This repository presents an academic research project that offers a comprehensive assessment of EVO 2, a state-of-the-art AI model developed for genomic analysis. The study investigates EVO 2 by thoroughly examining its data pipeline architecture, revealing how its structure, training processes, and data handling strategies give rise to broader concerns about risk, ethics, and governance in AI-driven genomics.
EVO 2 was developed in collaboration between the Arc Institute, NVIDIA, Stanford, UC Berkeley, and UCSF. Capable of processing genomic sequences up to 1 million base pairs, EVO 2 utilizes a novel architecture (StripedHyena 2) and was trained on a massive OpenGenome2 dataset containing over 9.3 trillion nucleotides.

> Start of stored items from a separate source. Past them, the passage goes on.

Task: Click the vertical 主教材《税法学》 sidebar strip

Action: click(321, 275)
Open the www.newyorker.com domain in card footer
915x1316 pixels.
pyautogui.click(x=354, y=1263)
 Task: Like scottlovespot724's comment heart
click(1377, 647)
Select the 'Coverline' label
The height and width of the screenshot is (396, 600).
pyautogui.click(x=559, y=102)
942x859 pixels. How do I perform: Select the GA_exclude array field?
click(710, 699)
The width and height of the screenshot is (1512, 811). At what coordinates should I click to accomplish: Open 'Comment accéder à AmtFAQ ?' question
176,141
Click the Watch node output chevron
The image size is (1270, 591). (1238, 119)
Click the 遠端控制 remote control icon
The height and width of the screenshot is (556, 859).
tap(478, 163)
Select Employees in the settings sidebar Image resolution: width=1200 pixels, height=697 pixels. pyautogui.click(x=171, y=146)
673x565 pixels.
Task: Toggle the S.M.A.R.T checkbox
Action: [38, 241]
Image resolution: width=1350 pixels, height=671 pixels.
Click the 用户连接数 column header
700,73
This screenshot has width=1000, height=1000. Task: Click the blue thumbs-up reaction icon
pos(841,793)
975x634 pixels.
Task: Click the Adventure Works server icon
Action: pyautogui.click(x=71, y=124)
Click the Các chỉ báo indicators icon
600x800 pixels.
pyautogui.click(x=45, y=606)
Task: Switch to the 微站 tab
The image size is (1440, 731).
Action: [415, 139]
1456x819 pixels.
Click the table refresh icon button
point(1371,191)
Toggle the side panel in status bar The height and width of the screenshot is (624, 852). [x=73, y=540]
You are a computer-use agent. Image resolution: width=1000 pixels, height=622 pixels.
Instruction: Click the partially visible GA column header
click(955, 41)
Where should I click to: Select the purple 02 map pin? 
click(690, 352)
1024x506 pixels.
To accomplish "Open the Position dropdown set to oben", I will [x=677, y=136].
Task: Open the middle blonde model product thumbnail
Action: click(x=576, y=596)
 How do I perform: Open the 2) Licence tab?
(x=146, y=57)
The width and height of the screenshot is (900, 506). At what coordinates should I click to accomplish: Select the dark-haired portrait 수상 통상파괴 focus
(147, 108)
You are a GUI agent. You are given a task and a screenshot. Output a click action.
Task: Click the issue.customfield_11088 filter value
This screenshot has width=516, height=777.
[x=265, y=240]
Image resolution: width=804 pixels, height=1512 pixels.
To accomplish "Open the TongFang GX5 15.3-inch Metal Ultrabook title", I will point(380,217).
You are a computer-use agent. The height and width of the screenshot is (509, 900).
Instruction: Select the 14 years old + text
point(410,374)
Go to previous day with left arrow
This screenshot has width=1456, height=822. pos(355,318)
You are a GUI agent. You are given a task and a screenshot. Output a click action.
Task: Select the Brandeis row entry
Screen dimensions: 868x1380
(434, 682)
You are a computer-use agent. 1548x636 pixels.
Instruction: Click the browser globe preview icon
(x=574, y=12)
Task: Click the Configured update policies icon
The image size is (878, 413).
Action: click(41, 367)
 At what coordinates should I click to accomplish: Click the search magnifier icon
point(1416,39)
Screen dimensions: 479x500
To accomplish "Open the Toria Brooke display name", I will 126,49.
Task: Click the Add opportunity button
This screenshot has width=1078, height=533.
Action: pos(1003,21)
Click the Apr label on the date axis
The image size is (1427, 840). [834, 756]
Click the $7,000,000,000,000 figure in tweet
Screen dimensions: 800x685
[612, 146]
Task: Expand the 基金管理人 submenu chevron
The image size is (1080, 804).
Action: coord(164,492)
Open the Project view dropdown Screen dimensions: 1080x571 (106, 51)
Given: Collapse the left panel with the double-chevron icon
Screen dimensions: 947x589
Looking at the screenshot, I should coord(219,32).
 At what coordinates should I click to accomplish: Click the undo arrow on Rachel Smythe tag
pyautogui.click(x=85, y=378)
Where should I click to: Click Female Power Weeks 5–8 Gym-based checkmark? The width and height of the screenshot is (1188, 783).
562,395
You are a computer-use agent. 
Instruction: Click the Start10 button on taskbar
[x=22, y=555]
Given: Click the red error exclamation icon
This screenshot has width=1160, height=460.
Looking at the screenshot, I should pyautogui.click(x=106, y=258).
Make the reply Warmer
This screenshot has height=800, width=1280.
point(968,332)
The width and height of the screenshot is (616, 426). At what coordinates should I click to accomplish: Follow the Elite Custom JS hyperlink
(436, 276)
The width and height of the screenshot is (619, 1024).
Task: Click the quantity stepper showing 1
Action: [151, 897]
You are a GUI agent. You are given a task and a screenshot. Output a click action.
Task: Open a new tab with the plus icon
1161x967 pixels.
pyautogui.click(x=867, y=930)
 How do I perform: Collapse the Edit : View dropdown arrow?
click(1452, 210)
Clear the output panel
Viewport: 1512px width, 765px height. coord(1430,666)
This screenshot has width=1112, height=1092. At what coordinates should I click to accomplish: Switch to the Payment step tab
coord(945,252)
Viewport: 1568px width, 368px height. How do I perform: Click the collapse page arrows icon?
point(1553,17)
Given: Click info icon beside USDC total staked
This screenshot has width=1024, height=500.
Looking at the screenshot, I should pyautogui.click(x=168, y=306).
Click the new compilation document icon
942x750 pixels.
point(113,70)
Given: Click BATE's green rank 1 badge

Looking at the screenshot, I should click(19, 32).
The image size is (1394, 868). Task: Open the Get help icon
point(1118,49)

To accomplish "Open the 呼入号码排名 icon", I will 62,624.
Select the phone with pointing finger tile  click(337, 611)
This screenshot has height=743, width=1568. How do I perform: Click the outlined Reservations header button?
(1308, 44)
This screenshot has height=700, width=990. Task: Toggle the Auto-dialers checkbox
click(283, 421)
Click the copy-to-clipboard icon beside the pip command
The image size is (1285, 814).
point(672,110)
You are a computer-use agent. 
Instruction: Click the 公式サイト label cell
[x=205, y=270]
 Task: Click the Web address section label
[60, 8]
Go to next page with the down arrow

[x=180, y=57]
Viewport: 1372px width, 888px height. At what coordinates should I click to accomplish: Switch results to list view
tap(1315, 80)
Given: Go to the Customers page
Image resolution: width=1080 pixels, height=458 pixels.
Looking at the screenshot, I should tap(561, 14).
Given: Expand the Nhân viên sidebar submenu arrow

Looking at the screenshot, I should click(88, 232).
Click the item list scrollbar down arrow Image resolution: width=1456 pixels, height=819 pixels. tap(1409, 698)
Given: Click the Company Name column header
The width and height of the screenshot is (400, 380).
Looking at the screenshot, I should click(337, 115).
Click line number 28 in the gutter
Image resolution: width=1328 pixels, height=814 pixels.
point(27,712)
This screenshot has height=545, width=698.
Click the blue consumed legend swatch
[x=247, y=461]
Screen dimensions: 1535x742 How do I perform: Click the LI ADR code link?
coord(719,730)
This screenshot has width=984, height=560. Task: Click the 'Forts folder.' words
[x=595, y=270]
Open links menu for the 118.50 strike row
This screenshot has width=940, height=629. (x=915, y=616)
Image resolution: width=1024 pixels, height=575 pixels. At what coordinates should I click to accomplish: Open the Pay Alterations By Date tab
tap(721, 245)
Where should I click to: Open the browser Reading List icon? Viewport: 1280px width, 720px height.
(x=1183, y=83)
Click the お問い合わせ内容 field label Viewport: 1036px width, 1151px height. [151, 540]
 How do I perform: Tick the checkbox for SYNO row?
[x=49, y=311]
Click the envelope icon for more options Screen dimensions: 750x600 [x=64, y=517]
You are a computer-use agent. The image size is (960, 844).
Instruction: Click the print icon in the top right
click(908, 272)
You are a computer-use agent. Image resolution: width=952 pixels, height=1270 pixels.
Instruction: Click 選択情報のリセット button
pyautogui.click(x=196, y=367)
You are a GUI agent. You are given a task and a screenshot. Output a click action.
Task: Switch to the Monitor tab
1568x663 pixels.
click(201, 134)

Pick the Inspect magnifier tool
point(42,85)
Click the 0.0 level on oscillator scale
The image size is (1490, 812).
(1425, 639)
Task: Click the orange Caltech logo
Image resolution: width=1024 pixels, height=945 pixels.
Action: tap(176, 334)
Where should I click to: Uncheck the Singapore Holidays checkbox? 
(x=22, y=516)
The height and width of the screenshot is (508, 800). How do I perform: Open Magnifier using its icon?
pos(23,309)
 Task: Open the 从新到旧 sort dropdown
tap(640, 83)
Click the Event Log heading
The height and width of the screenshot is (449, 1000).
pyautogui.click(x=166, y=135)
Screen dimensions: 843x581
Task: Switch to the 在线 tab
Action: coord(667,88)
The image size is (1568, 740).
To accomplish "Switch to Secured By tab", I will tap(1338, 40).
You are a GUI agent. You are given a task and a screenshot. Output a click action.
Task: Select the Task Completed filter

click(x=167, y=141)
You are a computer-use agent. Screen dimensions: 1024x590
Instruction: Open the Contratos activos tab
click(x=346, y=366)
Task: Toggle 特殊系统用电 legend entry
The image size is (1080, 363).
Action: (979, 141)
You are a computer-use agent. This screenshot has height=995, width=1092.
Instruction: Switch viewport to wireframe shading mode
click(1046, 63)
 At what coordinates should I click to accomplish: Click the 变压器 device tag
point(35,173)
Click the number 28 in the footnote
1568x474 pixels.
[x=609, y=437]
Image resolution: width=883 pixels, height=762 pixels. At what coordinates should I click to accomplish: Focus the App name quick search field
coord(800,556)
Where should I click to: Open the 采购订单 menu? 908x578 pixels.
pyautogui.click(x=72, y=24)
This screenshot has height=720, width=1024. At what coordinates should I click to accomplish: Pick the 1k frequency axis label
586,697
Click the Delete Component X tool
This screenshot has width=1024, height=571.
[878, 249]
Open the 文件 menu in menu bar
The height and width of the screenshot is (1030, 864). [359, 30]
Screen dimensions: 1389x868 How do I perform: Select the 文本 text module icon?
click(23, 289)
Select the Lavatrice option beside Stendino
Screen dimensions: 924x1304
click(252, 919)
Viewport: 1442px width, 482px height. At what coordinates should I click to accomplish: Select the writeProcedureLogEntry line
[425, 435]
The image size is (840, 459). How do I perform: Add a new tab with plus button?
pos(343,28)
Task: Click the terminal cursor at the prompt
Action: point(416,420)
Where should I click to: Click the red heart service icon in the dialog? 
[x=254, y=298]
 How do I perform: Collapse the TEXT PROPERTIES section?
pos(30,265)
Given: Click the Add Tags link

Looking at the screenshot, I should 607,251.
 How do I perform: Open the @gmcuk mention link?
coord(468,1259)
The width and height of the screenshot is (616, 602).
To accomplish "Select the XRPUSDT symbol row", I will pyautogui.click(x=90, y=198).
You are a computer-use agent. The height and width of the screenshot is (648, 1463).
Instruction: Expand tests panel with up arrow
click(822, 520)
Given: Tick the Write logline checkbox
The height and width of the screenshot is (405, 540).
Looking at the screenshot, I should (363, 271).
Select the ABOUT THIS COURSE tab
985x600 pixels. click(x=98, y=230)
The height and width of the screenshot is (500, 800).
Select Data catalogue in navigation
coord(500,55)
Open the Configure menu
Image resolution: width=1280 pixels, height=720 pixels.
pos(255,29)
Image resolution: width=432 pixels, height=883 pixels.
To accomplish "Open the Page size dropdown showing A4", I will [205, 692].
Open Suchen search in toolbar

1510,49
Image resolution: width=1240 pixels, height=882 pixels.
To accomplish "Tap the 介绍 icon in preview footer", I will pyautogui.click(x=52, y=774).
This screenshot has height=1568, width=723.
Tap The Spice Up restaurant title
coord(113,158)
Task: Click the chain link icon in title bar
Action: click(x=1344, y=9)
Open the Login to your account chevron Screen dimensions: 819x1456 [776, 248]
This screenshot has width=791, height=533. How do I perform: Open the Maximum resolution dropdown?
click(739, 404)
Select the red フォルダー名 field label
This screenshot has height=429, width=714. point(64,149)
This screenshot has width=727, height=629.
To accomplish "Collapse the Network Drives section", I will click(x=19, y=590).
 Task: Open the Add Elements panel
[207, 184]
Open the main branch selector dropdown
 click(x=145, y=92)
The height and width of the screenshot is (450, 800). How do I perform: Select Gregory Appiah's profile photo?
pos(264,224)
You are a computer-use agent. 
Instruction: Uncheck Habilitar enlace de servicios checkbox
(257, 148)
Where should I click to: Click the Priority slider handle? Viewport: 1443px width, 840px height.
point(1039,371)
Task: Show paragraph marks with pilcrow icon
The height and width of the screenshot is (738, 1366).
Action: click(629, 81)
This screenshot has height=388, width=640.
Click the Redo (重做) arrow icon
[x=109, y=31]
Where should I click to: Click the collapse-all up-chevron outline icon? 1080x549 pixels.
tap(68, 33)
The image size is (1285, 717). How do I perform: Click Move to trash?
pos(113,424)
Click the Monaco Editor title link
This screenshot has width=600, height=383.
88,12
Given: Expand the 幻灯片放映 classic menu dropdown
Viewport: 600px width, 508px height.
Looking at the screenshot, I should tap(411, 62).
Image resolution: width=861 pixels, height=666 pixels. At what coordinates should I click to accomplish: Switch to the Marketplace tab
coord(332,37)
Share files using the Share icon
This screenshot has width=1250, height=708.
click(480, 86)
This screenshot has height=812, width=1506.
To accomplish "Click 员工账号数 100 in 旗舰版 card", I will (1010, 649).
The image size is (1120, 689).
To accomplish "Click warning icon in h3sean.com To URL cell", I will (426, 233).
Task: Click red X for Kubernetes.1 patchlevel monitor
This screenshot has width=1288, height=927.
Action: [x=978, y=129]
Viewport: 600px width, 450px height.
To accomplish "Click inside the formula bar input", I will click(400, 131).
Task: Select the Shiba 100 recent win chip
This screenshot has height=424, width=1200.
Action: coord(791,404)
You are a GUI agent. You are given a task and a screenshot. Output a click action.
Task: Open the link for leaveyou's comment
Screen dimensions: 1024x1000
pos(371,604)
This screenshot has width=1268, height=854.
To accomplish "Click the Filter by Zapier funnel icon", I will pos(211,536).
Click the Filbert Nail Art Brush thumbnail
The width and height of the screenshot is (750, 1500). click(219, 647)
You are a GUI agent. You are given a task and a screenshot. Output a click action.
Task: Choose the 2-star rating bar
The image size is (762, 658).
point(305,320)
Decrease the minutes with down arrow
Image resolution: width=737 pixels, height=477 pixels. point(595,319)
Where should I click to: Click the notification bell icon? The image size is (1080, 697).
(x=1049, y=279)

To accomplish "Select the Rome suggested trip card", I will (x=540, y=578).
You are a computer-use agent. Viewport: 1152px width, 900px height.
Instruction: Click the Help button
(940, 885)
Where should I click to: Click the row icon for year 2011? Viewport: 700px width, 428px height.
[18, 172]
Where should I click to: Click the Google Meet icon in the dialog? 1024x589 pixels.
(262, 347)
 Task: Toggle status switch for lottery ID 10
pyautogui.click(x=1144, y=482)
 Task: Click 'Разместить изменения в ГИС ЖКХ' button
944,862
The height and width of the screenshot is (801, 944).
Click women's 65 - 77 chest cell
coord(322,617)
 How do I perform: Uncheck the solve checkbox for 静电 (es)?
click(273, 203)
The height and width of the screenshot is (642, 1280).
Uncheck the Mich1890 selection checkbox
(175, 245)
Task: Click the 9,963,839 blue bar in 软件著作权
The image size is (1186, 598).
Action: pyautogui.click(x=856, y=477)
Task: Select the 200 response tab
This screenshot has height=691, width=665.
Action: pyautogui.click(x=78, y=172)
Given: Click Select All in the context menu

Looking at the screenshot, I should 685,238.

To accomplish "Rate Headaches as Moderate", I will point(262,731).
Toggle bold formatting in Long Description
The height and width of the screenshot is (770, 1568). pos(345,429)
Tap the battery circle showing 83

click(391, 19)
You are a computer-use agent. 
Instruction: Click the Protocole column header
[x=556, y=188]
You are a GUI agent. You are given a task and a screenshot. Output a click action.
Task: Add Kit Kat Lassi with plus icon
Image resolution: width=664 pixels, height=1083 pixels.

This project does not aim to build or extend EVO 2, but instead to critically assess the implications of its data pipeline, including:
- Data quality controls and privacy protections
- Risks of genetic misuse or unintended consequences in genome editing
- Bias inheritance from organismal diversity in the training data
- Informed consent in genomic data collection and use
- Transparency in excluded pathogen data and its impact on research access
- Fair use and equitable treatment in predictions and applications
- International regulation needs and ethical frameworks
- Public accountability and legal alignment (e.g., GDPR, EU Bioethics)
- Real-time oversight of AI systems in biomedical research
- EVO2_Assessment_Report.docx – Full research document including references
- Data-Pipeline-chart-of-Evo-2.png - A visual of the EVO 2 data pipeline designed by me
- README.md
This project is for academic, educational, and policy discourse purposes. No proprietary data or private genomic information is used or accessed. All conclusions are based on publicly available documentation and open-source model behavior.
Open-access under CC BY-NC 4.0. Refer to the LICENSE file for reuse conditions.